To restart from the last successfully executed process we add the command line option -resume to the Nextflow command.

For example, the command below would resume the wc.nf script from the last successful process.

$ nextflow run wc.nf --input 'data/yeast/reads/ref1*.fq.gz' -resume

We can see in the output that the results from the process NUM_LINES has been retrieved from the cache.

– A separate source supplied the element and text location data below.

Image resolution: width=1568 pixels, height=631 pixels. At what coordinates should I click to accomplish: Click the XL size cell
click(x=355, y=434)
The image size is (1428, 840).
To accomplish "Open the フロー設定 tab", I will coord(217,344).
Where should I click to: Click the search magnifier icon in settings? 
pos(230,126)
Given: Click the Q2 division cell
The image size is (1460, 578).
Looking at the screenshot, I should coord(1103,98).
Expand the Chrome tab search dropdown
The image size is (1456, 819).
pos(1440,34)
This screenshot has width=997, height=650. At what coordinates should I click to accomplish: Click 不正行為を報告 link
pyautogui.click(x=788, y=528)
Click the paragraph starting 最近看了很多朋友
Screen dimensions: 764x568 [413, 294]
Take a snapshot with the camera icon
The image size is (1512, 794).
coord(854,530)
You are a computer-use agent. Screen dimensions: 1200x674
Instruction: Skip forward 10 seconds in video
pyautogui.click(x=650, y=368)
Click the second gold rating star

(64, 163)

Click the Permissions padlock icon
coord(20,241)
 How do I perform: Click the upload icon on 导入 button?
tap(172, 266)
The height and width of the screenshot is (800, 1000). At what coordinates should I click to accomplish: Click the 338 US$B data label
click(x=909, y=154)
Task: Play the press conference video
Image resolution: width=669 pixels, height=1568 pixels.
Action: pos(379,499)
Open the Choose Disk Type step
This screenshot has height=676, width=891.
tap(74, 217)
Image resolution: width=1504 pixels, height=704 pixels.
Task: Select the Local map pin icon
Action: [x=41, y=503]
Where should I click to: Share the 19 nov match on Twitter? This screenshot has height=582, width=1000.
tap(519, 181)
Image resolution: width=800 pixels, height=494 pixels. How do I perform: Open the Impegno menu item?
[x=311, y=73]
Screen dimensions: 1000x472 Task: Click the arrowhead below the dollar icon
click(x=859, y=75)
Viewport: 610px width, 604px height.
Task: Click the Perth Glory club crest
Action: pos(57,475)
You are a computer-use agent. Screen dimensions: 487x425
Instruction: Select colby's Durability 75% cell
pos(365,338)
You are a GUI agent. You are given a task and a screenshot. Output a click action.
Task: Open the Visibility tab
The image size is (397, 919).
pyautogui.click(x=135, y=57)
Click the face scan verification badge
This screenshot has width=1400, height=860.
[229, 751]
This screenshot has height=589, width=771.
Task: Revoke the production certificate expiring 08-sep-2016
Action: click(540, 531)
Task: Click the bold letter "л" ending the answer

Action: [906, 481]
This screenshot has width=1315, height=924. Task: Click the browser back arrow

Launching `wc.nf` [condescending_dalembert] - revision: fede04a544
[c9/2597d5] process > NUM_LINES (1) [100%] 2 of 2, cached: 2 ✔
ref1_1.fq.gz 58708

ref1_2.fq.gz 58708

Resume a pipeline

Resume the Nextflow script wc.nf by re-running the command and adding the parameter -resume and the parameter --input 'data/yeast/reads/temp33*':

Solution

$ nextflow run wc.nf --input 'data/yeast/reads/temp33*' -resume

If your previous run was successful the output will look similar to this:

N E X T F L O W  ~  version 20.10.0
Launching `wc.nf` [nauseous_leavitt] - revision: fede04a544
[21/6116de] process > NUM_LINES (4) [100%] 6 of 6, cached: 6 ✔
temp33_3_2.fq.gz 88956

temp33_3_1.fq.gz 88956

temp33_1_1.fq.gz 82372

temp33_2_2.fq.gz 63116

temp33_1_2.fq.gz 82372

temp33_2_1.fq.gz 63116

You will see that the execution of the process NUMLINES is actually skipped (cached text appears), and its results are retrieved from the cache.

The Work directory

By default the pipeline results are cached in the directory work where the pipeline is launched.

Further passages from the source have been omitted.